[Opening EXERCISE MATERIALS section]
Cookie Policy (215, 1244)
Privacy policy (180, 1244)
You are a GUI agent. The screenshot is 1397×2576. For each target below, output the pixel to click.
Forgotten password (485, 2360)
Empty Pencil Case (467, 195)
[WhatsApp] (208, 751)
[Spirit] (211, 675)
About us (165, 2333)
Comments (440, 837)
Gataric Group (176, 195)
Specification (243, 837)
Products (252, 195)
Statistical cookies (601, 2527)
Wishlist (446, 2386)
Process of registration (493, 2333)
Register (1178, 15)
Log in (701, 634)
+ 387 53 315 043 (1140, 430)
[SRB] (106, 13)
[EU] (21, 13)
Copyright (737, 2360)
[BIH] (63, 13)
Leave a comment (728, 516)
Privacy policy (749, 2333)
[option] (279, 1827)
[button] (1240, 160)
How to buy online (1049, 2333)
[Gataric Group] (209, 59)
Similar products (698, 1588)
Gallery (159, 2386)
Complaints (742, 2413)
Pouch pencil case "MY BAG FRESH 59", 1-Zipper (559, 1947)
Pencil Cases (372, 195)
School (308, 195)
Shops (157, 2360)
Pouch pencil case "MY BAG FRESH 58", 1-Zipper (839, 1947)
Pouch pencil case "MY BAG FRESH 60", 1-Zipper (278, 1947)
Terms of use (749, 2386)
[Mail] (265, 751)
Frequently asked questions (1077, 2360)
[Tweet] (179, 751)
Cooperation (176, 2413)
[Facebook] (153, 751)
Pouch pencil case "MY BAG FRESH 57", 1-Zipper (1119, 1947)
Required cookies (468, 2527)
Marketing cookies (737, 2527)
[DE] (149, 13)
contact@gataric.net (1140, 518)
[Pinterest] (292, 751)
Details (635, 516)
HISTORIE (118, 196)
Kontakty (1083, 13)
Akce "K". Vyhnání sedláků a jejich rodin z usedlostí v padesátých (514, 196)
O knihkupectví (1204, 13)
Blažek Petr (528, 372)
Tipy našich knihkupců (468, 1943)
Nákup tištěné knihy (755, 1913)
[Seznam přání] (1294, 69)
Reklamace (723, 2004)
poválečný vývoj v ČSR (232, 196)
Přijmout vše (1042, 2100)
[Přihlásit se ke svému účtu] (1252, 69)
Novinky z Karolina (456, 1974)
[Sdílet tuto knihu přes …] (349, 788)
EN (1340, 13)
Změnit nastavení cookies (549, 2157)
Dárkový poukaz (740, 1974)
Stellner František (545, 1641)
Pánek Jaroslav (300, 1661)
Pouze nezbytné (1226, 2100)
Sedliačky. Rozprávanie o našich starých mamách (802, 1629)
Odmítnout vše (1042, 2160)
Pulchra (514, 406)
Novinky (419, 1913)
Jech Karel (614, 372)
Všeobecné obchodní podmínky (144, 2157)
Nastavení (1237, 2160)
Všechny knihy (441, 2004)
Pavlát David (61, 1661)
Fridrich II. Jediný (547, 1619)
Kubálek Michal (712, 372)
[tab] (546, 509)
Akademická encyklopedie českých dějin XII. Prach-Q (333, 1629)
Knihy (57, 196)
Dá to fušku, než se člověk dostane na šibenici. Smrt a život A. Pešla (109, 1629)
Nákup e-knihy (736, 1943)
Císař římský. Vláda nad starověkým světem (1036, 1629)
[Closing EXERCISE MATERIALS section]
## EXERCISE
Where does the word "FRESH" show up in the material? Copy out each line that has it.

## RESULT BELOW
Pouch pencil case "MY BAG FRESH 59", 1-Zipper (559, 1947)
Pouch pencil case "MY BAG FRESH 58", 1-Zipper (839, 1947)
Pouch pencil case "MY BAG FRESH 60", 1-Zipper (278, 1947)
Pouch pencil case "MY BAG FRESH 57", 1-Zipper (1119, 1947)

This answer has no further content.